▸ **Problem**
Would you please transcribe, exactly as written, the lines of the entries below starting at the one that holds "The image size is (703, 728)." and ending at the one that holds "Task: Enable the 自动凹凸 checkbox", both included?
____ Data provided
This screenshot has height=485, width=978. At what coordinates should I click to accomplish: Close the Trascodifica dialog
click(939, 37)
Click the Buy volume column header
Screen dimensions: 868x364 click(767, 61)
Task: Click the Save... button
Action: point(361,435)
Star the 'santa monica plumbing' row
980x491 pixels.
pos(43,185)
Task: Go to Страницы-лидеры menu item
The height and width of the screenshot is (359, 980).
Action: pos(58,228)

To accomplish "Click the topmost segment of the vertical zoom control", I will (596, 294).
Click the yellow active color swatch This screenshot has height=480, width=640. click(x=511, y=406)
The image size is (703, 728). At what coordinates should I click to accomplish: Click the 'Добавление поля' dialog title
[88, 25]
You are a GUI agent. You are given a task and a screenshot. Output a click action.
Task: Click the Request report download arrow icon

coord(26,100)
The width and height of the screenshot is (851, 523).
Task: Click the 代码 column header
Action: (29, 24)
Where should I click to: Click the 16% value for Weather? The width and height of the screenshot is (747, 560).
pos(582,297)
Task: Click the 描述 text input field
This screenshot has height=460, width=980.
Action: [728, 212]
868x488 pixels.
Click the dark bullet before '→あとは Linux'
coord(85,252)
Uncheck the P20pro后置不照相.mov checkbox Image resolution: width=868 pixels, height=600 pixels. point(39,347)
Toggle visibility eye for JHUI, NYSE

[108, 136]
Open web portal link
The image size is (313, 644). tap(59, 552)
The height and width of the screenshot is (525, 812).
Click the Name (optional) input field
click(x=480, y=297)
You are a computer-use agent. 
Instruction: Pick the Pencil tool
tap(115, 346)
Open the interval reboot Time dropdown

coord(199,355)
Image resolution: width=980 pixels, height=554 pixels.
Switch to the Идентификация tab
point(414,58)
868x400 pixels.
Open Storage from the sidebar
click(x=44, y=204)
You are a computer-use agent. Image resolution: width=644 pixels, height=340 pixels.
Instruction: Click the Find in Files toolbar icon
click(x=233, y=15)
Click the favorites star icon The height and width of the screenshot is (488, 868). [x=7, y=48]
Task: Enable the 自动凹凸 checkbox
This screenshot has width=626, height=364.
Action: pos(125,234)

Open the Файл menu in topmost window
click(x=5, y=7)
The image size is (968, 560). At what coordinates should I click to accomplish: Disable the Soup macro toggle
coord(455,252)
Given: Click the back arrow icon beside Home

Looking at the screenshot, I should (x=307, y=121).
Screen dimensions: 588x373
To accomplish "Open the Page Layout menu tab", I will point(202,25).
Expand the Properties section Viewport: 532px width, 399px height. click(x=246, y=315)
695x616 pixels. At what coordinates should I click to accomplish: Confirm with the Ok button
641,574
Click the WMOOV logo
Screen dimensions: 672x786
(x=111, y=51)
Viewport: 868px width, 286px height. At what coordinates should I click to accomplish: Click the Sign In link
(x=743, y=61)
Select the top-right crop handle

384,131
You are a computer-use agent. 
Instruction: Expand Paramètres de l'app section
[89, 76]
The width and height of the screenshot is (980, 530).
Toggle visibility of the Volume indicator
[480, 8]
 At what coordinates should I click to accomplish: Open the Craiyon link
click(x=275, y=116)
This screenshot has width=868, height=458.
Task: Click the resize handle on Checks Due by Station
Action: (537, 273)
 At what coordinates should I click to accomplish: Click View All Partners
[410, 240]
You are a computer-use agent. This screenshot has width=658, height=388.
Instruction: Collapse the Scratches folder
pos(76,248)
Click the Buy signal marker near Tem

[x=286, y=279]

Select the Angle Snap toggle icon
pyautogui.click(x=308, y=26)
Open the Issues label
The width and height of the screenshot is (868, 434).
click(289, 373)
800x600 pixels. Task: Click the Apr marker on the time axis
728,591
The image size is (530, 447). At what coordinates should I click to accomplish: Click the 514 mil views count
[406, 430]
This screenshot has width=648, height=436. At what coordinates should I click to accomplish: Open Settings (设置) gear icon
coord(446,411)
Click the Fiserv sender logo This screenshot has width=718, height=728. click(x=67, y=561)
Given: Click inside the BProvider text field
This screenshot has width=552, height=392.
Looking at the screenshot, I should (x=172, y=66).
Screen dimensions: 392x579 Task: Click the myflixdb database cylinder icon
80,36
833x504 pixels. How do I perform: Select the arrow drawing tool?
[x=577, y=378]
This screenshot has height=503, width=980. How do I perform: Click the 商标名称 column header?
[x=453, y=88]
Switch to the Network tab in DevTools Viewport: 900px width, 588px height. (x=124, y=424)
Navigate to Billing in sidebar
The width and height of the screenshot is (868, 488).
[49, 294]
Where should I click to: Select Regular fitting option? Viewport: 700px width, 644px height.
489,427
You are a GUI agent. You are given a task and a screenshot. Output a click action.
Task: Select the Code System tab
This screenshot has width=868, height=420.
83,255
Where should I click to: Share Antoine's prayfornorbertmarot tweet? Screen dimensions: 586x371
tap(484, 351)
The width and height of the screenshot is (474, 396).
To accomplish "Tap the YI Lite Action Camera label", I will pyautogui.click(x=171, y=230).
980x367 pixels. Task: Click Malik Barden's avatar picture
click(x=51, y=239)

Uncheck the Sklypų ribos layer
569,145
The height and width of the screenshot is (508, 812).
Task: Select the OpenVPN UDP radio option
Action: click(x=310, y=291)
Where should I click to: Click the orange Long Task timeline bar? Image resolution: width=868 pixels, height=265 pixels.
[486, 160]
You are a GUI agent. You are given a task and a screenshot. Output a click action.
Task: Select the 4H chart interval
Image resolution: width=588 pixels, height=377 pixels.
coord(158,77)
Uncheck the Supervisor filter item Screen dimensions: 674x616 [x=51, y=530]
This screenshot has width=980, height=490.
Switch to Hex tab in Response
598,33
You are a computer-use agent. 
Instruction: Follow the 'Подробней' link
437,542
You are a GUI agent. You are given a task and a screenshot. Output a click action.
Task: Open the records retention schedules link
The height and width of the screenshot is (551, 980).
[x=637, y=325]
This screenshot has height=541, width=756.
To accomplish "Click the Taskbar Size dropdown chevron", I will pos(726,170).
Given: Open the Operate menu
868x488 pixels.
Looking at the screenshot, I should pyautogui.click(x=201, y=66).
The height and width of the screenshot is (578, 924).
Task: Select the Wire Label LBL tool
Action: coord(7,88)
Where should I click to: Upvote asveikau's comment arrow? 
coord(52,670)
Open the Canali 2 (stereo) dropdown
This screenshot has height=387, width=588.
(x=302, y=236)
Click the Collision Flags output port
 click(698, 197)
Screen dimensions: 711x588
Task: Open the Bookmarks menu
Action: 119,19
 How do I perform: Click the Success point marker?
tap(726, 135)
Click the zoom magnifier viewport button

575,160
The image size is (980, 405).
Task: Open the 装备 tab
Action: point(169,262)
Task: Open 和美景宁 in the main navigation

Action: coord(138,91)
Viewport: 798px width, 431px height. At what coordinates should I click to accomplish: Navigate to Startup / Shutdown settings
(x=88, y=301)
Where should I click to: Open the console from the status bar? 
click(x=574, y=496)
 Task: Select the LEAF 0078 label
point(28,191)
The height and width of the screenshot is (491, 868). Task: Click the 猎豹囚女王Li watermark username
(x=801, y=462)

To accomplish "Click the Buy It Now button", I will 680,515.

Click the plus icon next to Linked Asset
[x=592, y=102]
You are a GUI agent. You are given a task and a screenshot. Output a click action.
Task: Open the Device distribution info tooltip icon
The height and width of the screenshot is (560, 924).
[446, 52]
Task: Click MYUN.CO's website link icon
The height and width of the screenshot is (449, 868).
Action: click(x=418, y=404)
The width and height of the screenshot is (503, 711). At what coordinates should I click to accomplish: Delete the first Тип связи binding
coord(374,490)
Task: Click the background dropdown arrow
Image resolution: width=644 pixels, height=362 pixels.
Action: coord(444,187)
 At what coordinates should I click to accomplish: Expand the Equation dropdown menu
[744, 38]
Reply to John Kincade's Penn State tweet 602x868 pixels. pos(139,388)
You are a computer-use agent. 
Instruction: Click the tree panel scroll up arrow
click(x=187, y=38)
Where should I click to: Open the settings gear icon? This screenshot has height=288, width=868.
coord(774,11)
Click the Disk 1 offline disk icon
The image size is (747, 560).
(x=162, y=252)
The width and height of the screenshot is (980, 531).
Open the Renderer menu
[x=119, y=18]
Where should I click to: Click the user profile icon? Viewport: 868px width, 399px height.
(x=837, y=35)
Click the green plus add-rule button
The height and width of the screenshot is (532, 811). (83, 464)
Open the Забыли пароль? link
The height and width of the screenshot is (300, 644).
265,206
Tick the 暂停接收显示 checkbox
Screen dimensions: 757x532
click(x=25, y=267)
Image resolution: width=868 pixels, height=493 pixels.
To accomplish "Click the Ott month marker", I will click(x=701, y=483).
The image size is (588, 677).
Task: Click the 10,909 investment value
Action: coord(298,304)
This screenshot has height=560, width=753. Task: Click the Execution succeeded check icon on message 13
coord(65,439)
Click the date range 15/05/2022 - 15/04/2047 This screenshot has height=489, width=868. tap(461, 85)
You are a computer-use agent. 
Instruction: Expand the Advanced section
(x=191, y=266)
________
▸ **Written solution**
The image size is (703, 728). At what coordinates should I click to accomplish: Click the 'Добавление поля' dialog title
[88, 25]
You are a GUI agent. You are given a task and a screenshot. Output a click action.
Task: Click the Request report download arrow icon

coord(26,100)
The width and height of the screenshot is (851, 523).
Task: Click the 代码 column header
Action: (29, 24)
Where should I click to: Click the 16% value for Weather? The width and height of the screenshot is (747, 560).
pos(582,297)
Task: Click the 描述 text input field
This screenshot has height=460, width=980.
Action: [728, 212]
868x488 pixels.
Click the dark bullet before '→あとは Linux'
coord(85,252)
Uncheck the P20pro后置不照相.mov checkbox Image resolution: width=868 pixels, height=600 pixels. point(39,347)
Toggle visibility eye for JHUI, NYSE

[108, 136]
Open web portal link
The image size is (313, 644). tap(59, 552)
The height and width of the screenshot is (525, 812).
Click the Name (optional) input field
click(x=480, y=297)
You are a computer-use agent. 
Instruction: Pick the Pencil tool
tap(115, 346)
Open the interval reboot Time dropdown

coord(199,355)
Image resolution: width=980 pixels, height=554 pixels.
Switch to the Идентификация tab
point(414,58)
868x400 pixels.
Open Storage from the sidebar
click(x=44, y=204)
You are a computer-use agent. Image resolution: width=644 pixels, height=340 pixels.
Instruction: Click the Find in Files toolbar icon
click(x=233, y=15)
Click the favorites star icon The height and width of the screenshot is (488, 868). [x=7, y=48]
Task: Enable the 自动凹凸 checkbox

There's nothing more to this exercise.